Pansy también restregó las rejas con grafito y blanqueó los peldaños de la entrada; Jack silbó de admiración cuando, al llegar una mañana, descubrió que nuestro establecimiento se veía nuevamente respetable.

—¡Si lo supieran, señora! ¡Si lo supieran!

—¿Estás diciendo que aquí somos unos hipócritas? —pregunté, y él me guiñó el ojo provocativamente.

—No, señora Damage. Jamás.

Din regresó el domingo por la mañana, una semana y cuatro días después de haber desaparecido. Debería haberme enojado con él: un verdadero patrón hubiese golpeado la mesa, exigido una explicación y demandado una compensación por su ausencia. Pero en cambio yo quería abrazarlo, asegurarme de que estuviera bien, que no le hubiese sucedido nada malo, que no hubiera tenido un accidente, y expresar mi alivio al ver que Diprose no le había deportado. Entonces, atrapada entre el deber y el querer, no hice nada más que recibirle con educación, entregarle los manuscritos de unas Biblias para preparar y deslizarme al interior de nuestra casa para arreglarme el pelo bajo la gorra.
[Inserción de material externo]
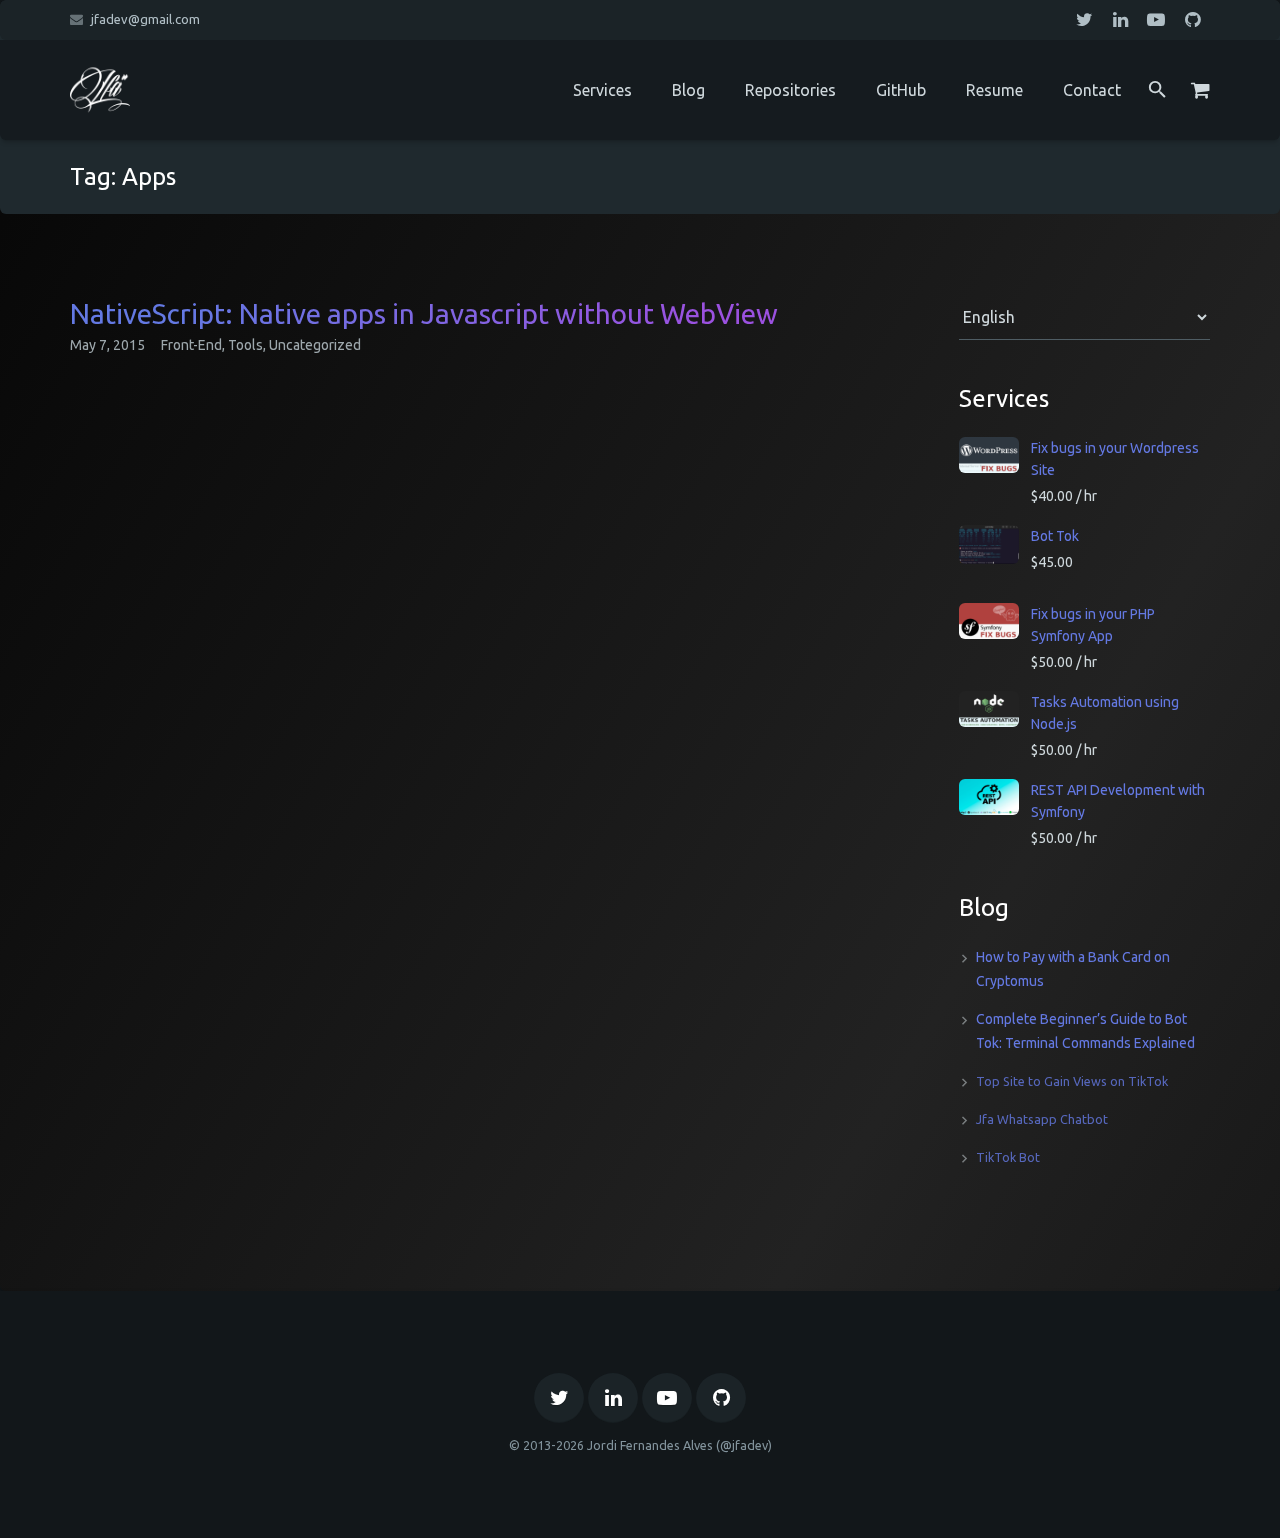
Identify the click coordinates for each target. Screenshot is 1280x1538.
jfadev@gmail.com (145, 19)
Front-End (191, 345)
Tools (245, 345)
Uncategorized (315, 345)
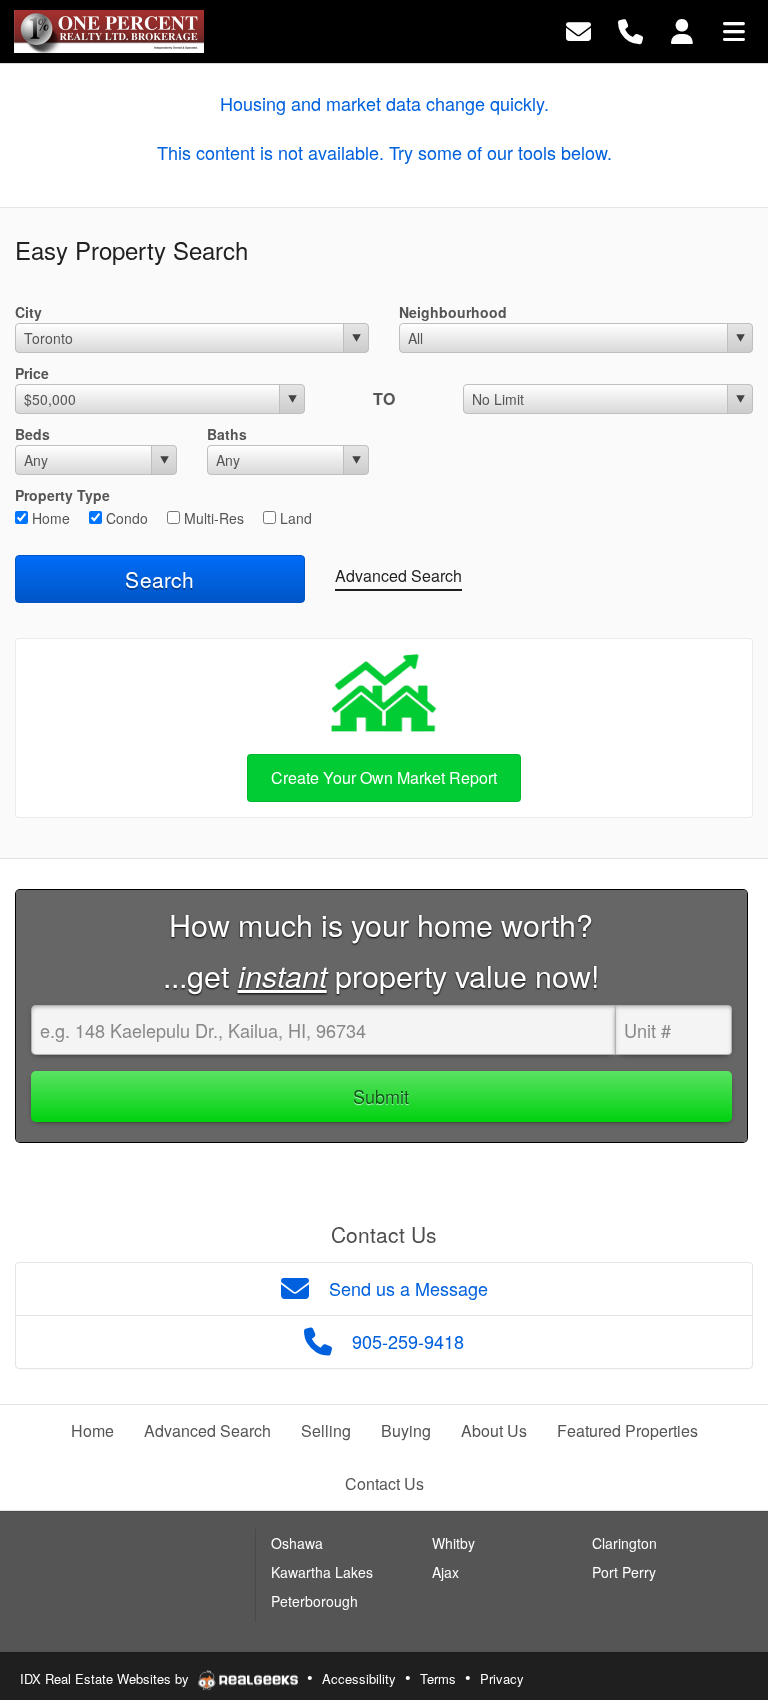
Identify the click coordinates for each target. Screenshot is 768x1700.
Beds (32, 434)
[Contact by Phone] (630, 29)
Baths (227, 434)
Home (49, 518)
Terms (438, 1678)
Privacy (502, 1678)
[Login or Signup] (682, 29)
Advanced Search (398, 575)
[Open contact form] (578, 29)
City (28, 312)
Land (294, 518)
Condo (125, 518)
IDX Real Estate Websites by (106, 1678)
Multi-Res (212, 518)
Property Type (62, 495)
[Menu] (734, 29)
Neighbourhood (453, 312)
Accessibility (359, 1678)
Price (32, 373)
—¿Quién es ese tío, señora? —me preguntó Pansy en voz baja mientras quitaba el polvo de las barandillas—. El tío de color...
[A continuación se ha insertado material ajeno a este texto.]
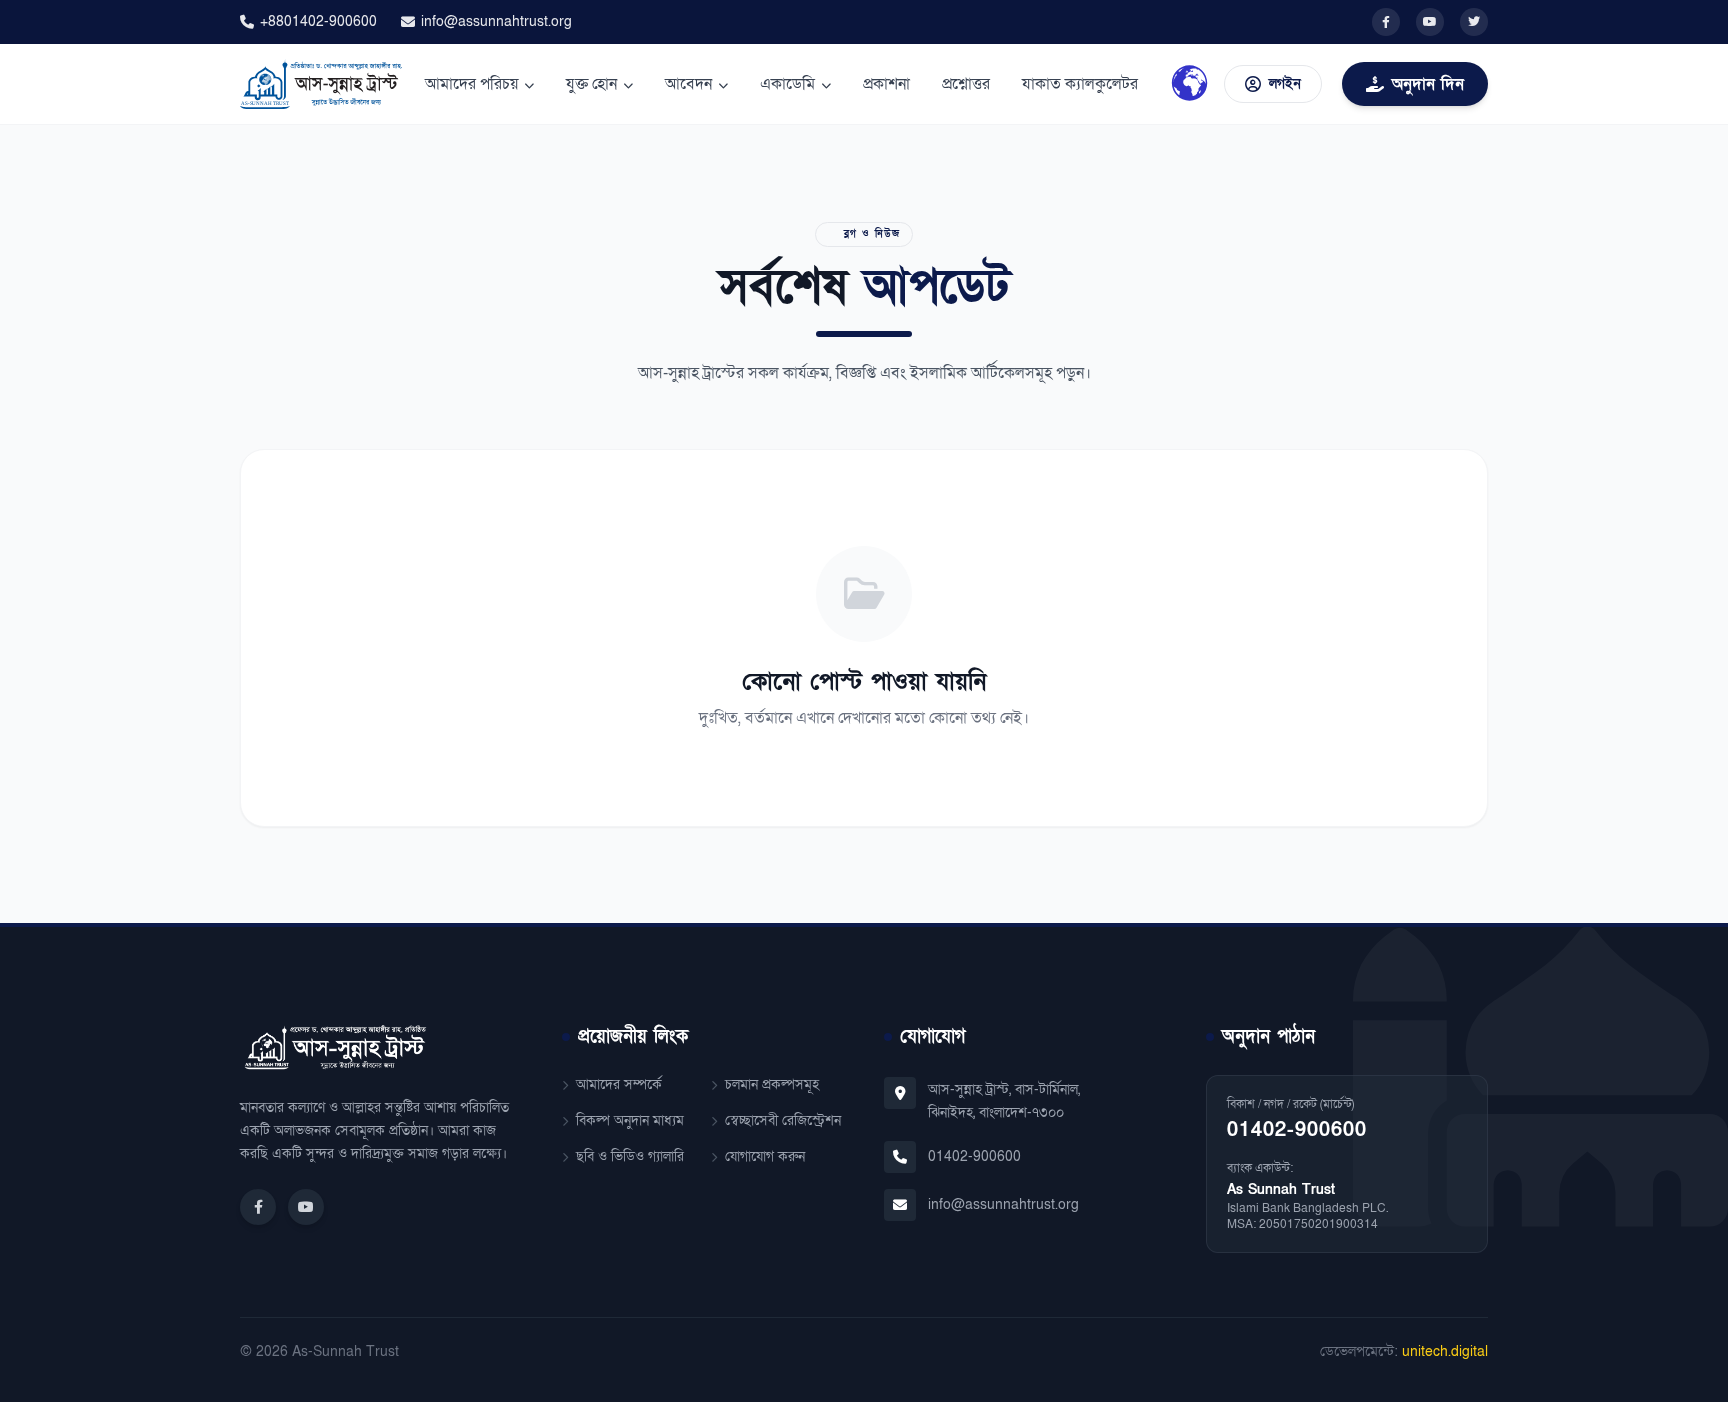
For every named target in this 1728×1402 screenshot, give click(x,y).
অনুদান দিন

—Su llama Din, Pansy. Din Nelson. Me ayuda con el cosido y esas cosas.

—¿Americano?

—Sí. Era esclavo, y la Sociedad de Damas para la Asistencia a los Fugitivos de la Esclavitud lo trajo aquí. Ellas me pidieron que le diera un empleo.

—Le conozco.

—¿De verdad? ¿De dónde?

—No estoy segura. Me resulta familiar, pero no puedo recordar de dónde. No importa, ya me vendrá.

No pude sino preguntarme a cuántos hombres de color conocía Pansy. Yo conocía a tan pocos que era imposible que confundiera sus rostros. Pero Peter interrumpió nuestros pensamientos: reía en su sillón canturreando para sí «Había una vez un negro de Tobago, que vivía de arroz, gachas y sagú...», luego se sumió en un estado de absoluta alegría que le impidió terminar la cancioncilla.
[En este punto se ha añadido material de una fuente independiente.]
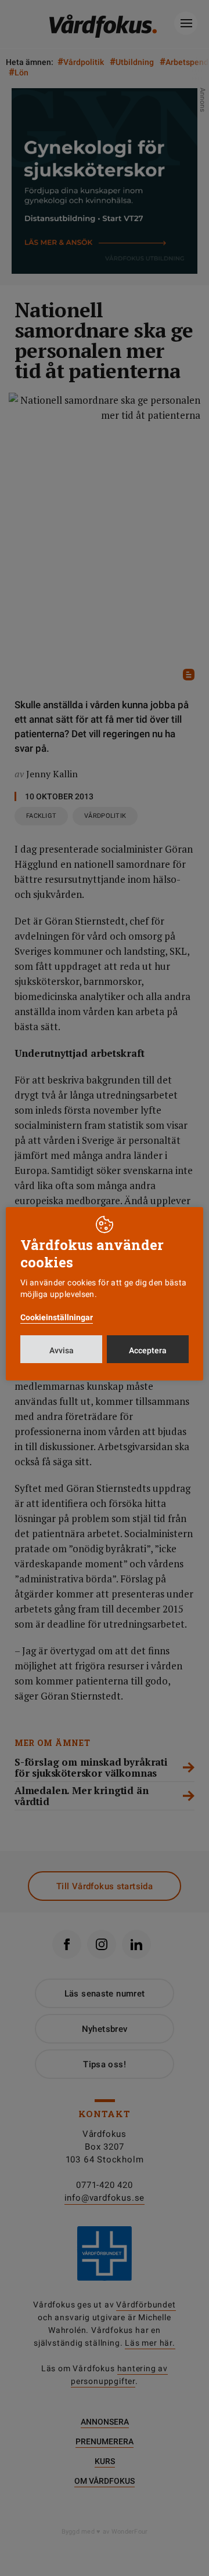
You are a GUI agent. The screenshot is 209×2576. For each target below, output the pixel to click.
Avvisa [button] (61, 1350)
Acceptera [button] (148, 1350)
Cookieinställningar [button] (56, 1317)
A media mañana sentía que mi frío recibimiento y la posterior huida no habían sido precisamente educados con Din. Para intentar enmendar mi actitud fui hasta su telar y le pregunté:

—Espero que hayas arreglado tus asuntos durante tu ausencia.

—Gracias, seño'a, así fue. Espero que mi ausencia no os haya causado problemas en la encuadernadora.

—¿Encuadernadora? Qué expresión más interesante...

Din se encogió de hombros.

—Así las llamamos en mi país.

—Encuadernadora... —murmuré—. Me gusta. Siempre pensé que «taller» era más bien funcional, y «estudio» demasiado pretencioso. Encuadernadora. Qué sencillo. Como panadería, o cervecería. A partir de ahora, la llamaré así. Gracias, Din.

—Un placé, seño'a.

Le observé mientras sus dedos se movían por el telar, preguntándome otra vez qué se sentiría al tocar aquella piel. Intenté persuadirme de que se trataba de pura curiosidad intelectual, igual que preguntarse cómo sería dormir sobre heno. Reflexionaba a menudo sobre eso, pero nunca lo llevaría a la práctica.